Though this will not have a direct budget impact, I’ve partnered with Governor Kotek to ask our City Council to waive System Development Charges (SDCs) for the next 5,000 housing permits for housing of every income level. I will work with our City Council to identify long-term cost-benefit tradeoffs and incorporate them into future budget actions, if needed.
Finally, our most recent mayoral election was a powerful referendum on the most pressing issue our city faces today—our unsheltered homelessness crisis. Every dollar we spend on unsheltered homelessness must restore quality of life for all, reduce the burden on our public safety system, and unlock Portland’s true economic potential. Given our current fiscal situation, I set forth to relentlessly raise funds from outside sources for my plan to end unsheltered homelessness. In this effort, I was successful in securing critical commitments from county, metro, and state levels.

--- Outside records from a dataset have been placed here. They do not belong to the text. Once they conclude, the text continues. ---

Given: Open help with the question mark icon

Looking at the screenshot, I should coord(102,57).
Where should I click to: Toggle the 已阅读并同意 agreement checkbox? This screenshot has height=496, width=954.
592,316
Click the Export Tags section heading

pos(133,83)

We’ll spend these funds with purpose, pragmatism, and compassion. Key areas of focus include:
- Continue the utilization of Temporary Alternative Shelter Sites, which serve over 800 people at a time across eight sites
- $24.9 million of external funding for 1500 shelter beds by December 1st, supported by day centers and storage units, representing the City of Portland’s share in the overall effort to end unsheltered homelessness in our city
- Funding for 50 shelter beds at the Bybee Lakes Hope Center using opioid settlement dollars, $1.3 million
- Retaining our current four outreach workers and adding an additional 10, for $3.36 million
- Instantly add deeply affordable housing using an innovative “Homeshare” pilot program, funded by $500,000 of one-time General Fund
Revenue
While the long-term financial stability of the City of Portland may require adding, changing, or otherwise exploring revenue increases, my proposed FY2025-26 budget will not rely on new taxes. It will, however, include modest proposed increases in fees for parking, parks, permitting, water/sewer/stormwater utility fees, rideshare fees, and short-term rental fees to bring us in line with peer cities.
With the support of City Council and other regional partners, we will continue to analyze potential future revenue opportunities. These may include updates to the upcoming Parks Levy renewal request, future charges to offset the Flood Safety Benefit Fee, transportation charges, and other avenues to provide resources to address targeted priorities identified by Portlanders.
Conclusion
As my first annual budget as Mayor of Portland, I believe we have an opportunity to solidify and expand our gains in public safety, our equity goals, and green leadership, as well as return to proven strategies on unsheltered homelessness. I am grateful for the role and responsibility of City Council as they discuss, debate, and ultimately pass our next budget. Together, we will leave a profound impact on the future of our city. I am grateful for this opportunity to serve in this crucial democratic process on behalf of Portland.